**YOUR TASK:**
The lines below that include "each" are to be found and copied.

**ENTRIES SUPPLIED:**
=== Section Start ===

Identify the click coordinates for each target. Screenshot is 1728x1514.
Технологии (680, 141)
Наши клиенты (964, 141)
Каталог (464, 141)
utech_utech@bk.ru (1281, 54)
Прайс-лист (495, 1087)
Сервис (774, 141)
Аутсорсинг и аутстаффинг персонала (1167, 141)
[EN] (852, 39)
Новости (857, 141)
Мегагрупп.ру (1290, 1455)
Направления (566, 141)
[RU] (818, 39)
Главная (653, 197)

=== Section End ===
=== Section Start ===

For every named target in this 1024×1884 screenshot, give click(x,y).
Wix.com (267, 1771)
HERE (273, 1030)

=== Section End ===
=== Section Start ===

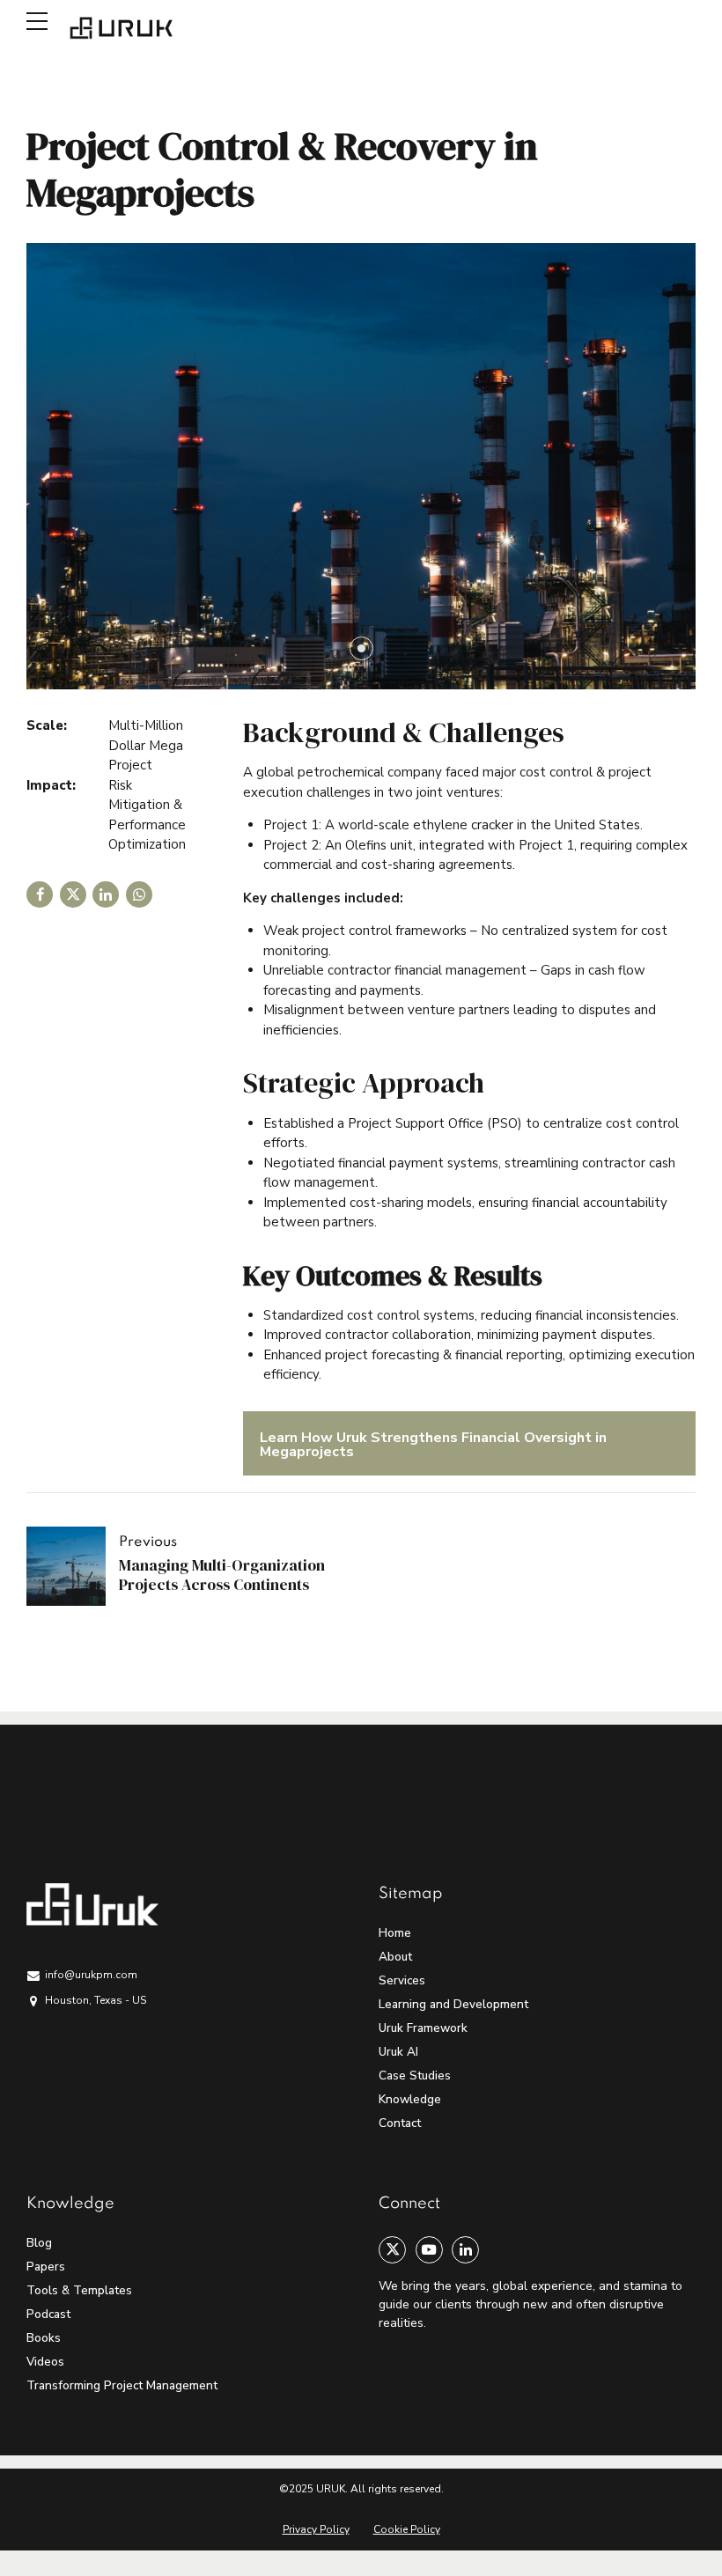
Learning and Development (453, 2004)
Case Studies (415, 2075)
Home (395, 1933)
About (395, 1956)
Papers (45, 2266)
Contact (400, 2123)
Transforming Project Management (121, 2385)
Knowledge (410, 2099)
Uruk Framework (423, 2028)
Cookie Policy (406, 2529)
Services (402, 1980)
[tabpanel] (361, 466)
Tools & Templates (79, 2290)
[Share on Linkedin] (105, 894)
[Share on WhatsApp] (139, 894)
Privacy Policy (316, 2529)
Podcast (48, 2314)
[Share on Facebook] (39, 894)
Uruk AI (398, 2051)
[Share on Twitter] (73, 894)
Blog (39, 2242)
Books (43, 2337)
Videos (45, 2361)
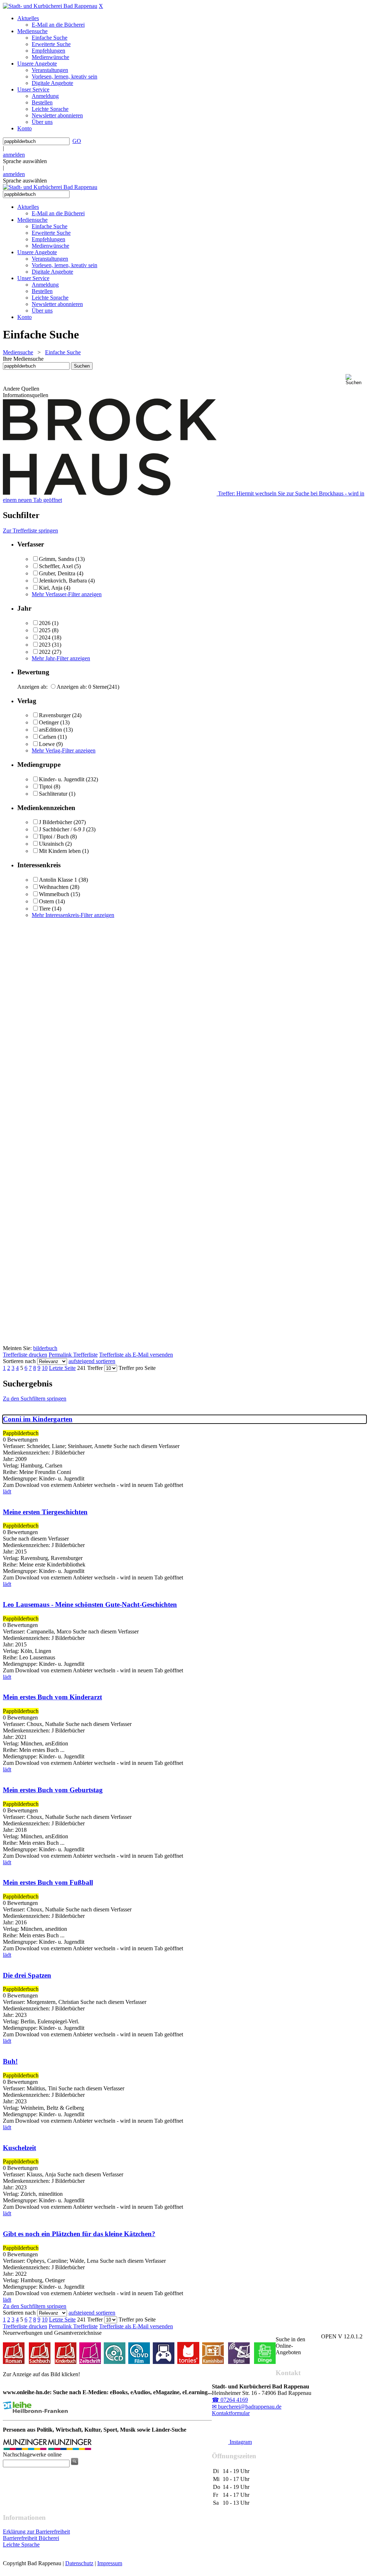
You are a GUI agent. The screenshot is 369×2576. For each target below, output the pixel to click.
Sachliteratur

=== Section End ===

**RESPONSE TO THE EXERCISE:**
Identify the click coordinates for each target. Screenshot is 1728x1514.
You are a GUI agent. The screenshot is 369×2576. For each target below, output the pixel to click.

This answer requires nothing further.